Elapidae – Elapids

Paralyzing snakes— cobras, mambas, kraits, sea snakes and allies

Comprising some of the world’s deadliest snakes, represents one of the two main families of venomous serpents, the other being Viperidae. Elapids are characterized by their permanently erect short fangs, a stark contrast to the longer, foldable fangs of vipers and pit vipers. These specialized fangs are designed to inject venom into their prey or potential threats efficiently.

One of the most striking differences between elapids and vipers lies in the chemical composition and effects of their venoms. Elapid venoms primarily consist of neurotoxins, which target the nervous system and can induce paralysis if not promptly treated with antivenom. This neurotoxic effect results in rapid incapacitation of prey and is one of the hallmarks of elapid envenomation.

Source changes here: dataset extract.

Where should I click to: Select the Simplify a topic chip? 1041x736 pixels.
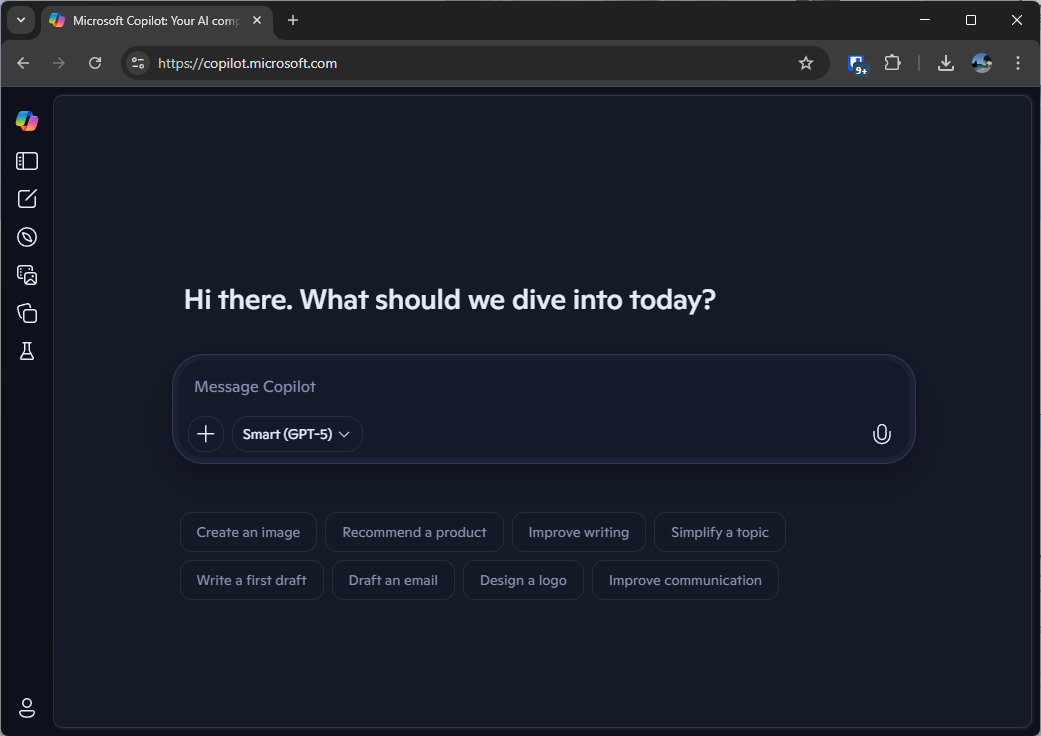[x=719, y=532]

In contrast, vipers’ venoms are predominantly cytotoxic, exerting localized effects that cause tissue damage and necrosis at the site of the bite. While both elapids and vipers are formidable predators in their own right, a confrontation between the two would likely result in mutual mortality if each were to envenomate the other.

Among the most notorious members of the Elapidae family is the black mamba (Dendroaspis polylepis), often regarded as Africa’s “kiss of death.” Renowned for its speed, agility, and potent venom, the black mamba is considered one of the deadliest snakes on the planet.